Liputan6.com, Jakarta - Presiden Prabowo Subianto mengungkapkan keprihatinannya terhadap berbagai anomali yang terjadi dalam perekonomian nasional. Salah satu yang disorot adalah kelangkaan minyak goreng di Indonesia, meski negara ini merupakan produsen kelapa sawit terbesar di dunia.
Prabowo menyebut kejadian tersebut sebagai hal yang “aneh sekali” dan tidak masuk akal sehat. Menurut Prabowo, kelangkaan minyak goreng yang berlangsung berminggu-minggu, bahkan hampir berbulan-bulan, merupakan bukti adanya manipulasi pasar.
Advertisement
"Sungguh aneh, negara dengan produksi kelapa sawit terbesar di dunia pernah mengalami kelangkaan minyak goreng, ini aneh sekali tidak masuk diakal sehat. Negara produsen kelapa sawit terbesar di dunia berminggu-minggu, hampir berapa bulan kelapa sawit langka," kata Prabowo Subianto dalam Pidatonya dalam Sidang Tahunan MPR-DPR RI, di Jakarta, Jumat (15/8/2025).
Ia menyebut praktik tersebut sebagai “serakahnomics,” atau ekonomi yang digerakkan oleh keserakahan segelintir pihak demi keuntungan pribadi.

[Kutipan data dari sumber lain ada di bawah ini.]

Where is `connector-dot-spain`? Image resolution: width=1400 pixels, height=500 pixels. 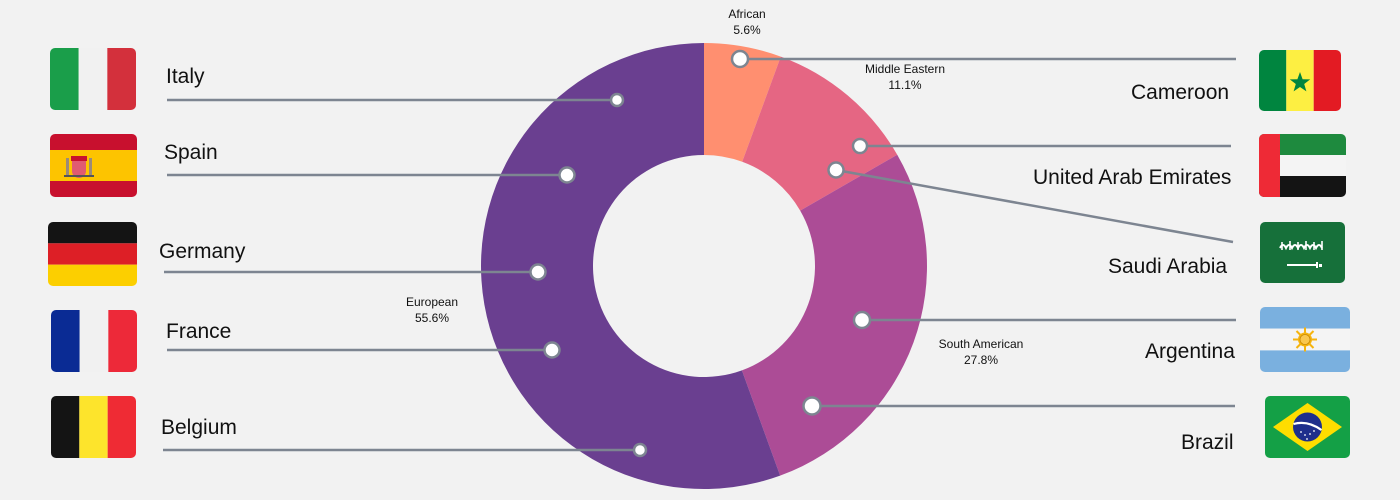 connector-dot-spain is located at coordinates (567, 175).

"Ternyata memang permainan manipulasi yang tadi sudah disinggung ketua DPR yang saya beri nama serakahnomics," ujarnya.
Prabowo menegaskan, kondisi semacam ini tidak boleh terulang. Negara harus hadir memastikan bahwa kekayaan alam dan produk strategis dikelola untuk kepentingan rakyat banyak, bukan untuk dipermainkan oleh kelompok tertentu.

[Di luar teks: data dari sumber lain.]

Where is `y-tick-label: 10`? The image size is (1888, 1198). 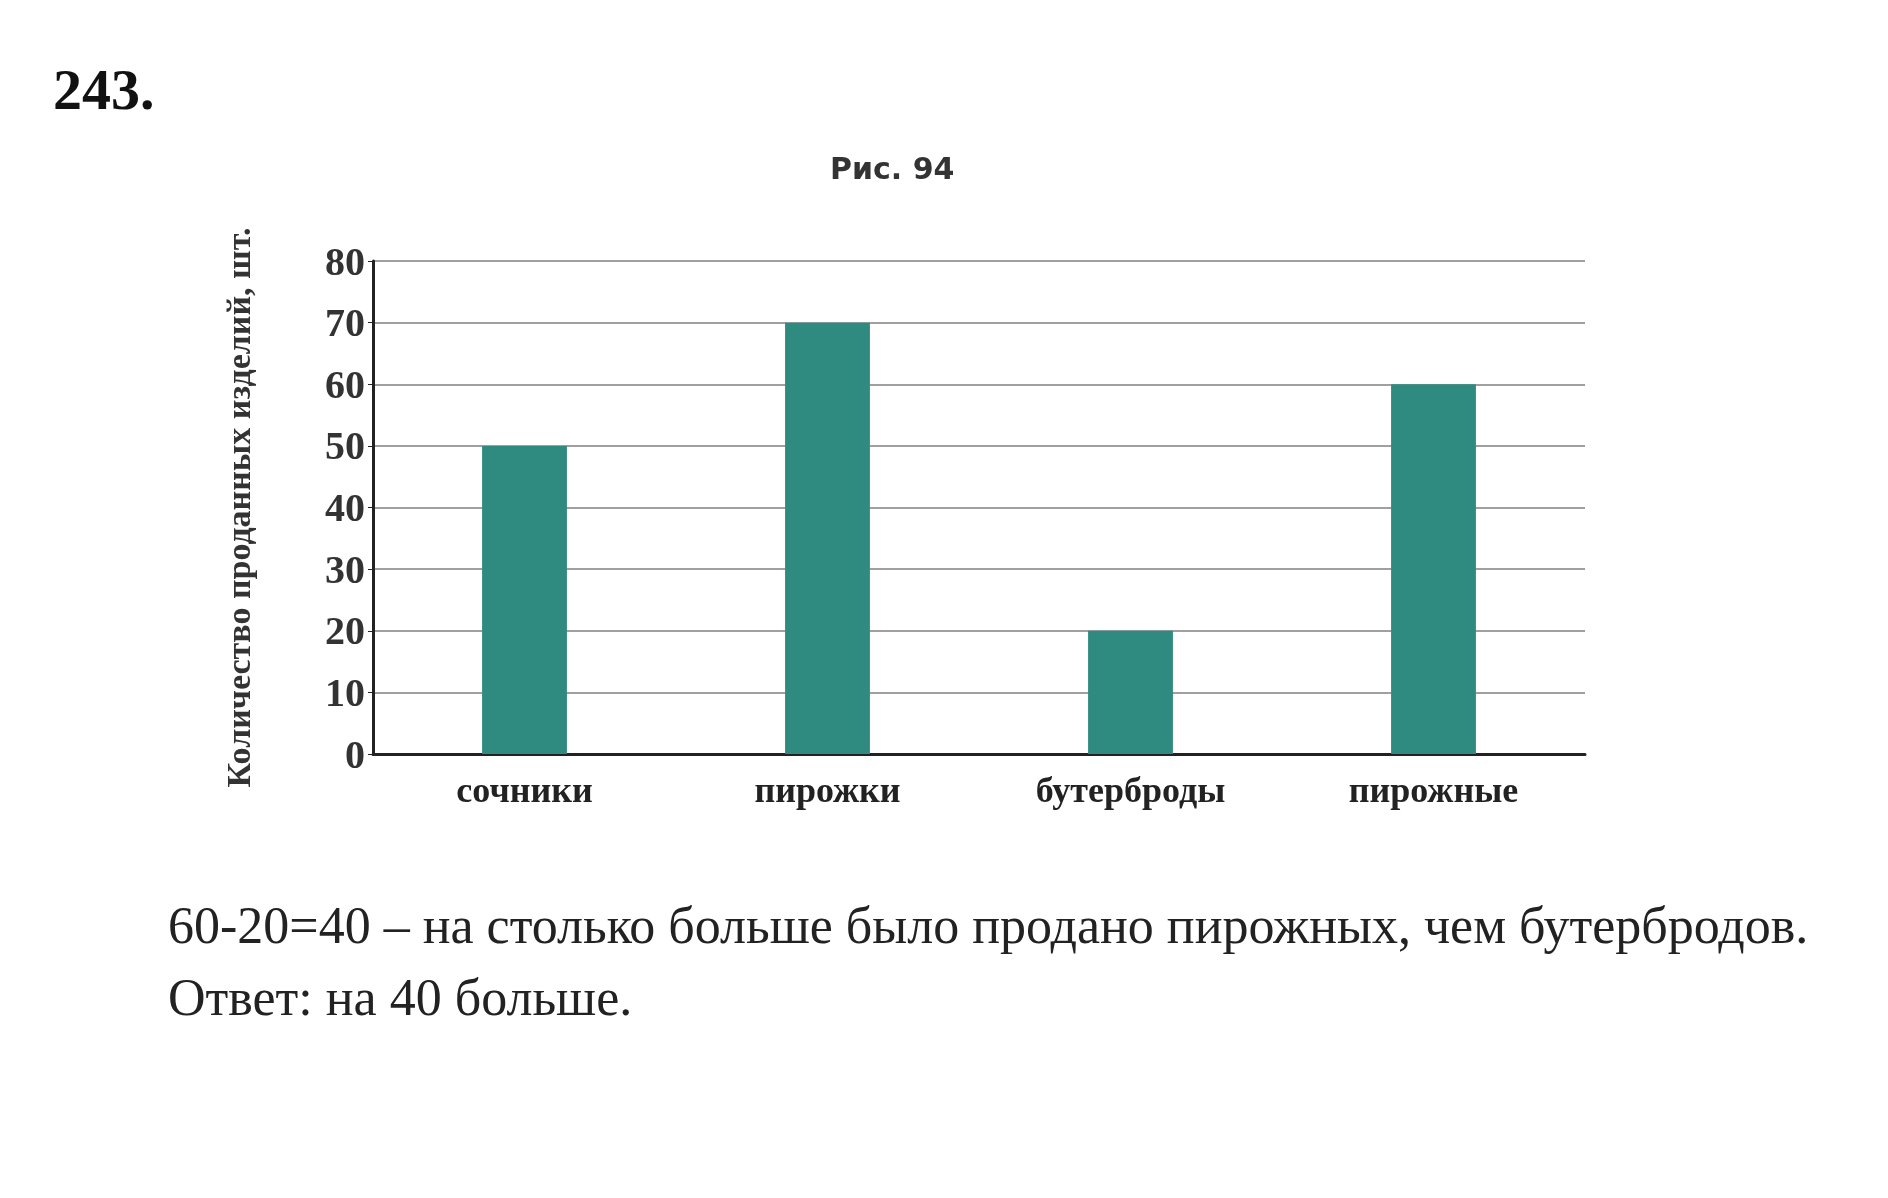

Subsidi Mengalir, Harga Pangan Tetap Mahal
Keanehan lain yang menjadi sorotan Prabowo adalah mahalnya harga pangan meski pemerintah telah memberikan berbagai subsidi besar di sektor pertanian.

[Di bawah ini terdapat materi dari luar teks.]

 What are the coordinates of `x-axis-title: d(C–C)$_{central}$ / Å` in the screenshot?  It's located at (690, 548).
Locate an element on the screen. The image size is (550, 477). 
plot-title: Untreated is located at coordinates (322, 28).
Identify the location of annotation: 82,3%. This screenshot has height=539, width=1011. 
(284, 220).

Mulai dari subsidi pupuk, pestisida, alat pertanian, hingga irigasi dan beras, namun kenyataannya harga pangan masih sulit dijangkau sebagian masyarakat. Prabowo menilai, kondisi ini menunjukkan adanya distorsi dalam rantai distribusi dan mekanisme pasar.
"Juga sungguh aneh, kita subsidi pupuk, subsidi alat pertanian, subsidi pestisida, subsidi irigasi dan waduk, kita subsidi beras, tapi harga pangan kadang-kadang tidak terjangkau oleh sebagian rakyat kita. Keanehan-keanehan ini bisa terjadi karena ada distorsi dalam sistem ekonomi kita," ujarnya.
Pasal 33 UUD 1945 Terabaikan
Dalam pidatonya, Prabowo juga mengkritik pengabaian terhadap amanat konstitusi, khususnya Pasal 33 UUD 1945. Menurutnya, pasal tersebut jelas mengatur bahwa cabang produksi penting dan yang menguasai hajat hidup orang banyak harus dikuasai negara.
Namun kenyataannya, sejumlah sektor strategis seperti penggilingan padi justru dikuasai oleh segelintir pengusaha besar. Prabowo menyebut hal ini sebagai bentuk penyimpangan dari prinsip ekonomi berdasarkan asas kekeluargaan yang diamanatkan konstitusi.
"Ada penyimpangan, bahwa sistem ekonomi yang diamanatkan oleh UUD 1945 terutama di pasal 33 ayat 1,2, dan 3, telah kita abaikan seolah-olah ayat-ayat dalam pasal itu tidak relevan dalam kehidupan kita yang modern abad 21 ini," pungkasnya.